START DATASET RECORDS

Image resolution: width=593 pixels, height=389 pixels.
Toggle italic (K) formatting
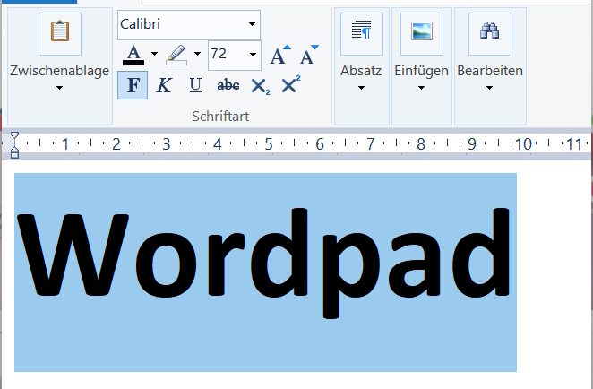163,86
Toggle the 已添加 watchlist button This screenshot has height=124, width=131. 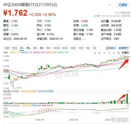pos(123,5)
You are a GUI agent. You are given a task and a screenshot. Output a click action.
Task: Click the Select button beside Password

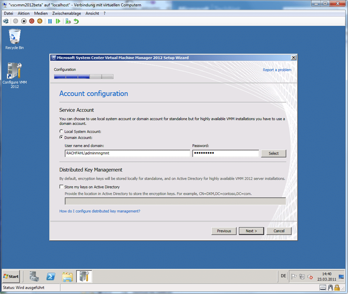click(x=273, y=154)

END DATASET RECORDS

* **WORK TO COMPLETE**
When you reach the line that contains "You are a GUI", start reproducing, and continue word for word to the end of the records; skip all pictures.

* **RESPONSE TO THE TASK**
You are a GUI agent. You are given a task and a screenshot. Output a click action.
Task: Click the Select button beside Password

click(x=273, y=154)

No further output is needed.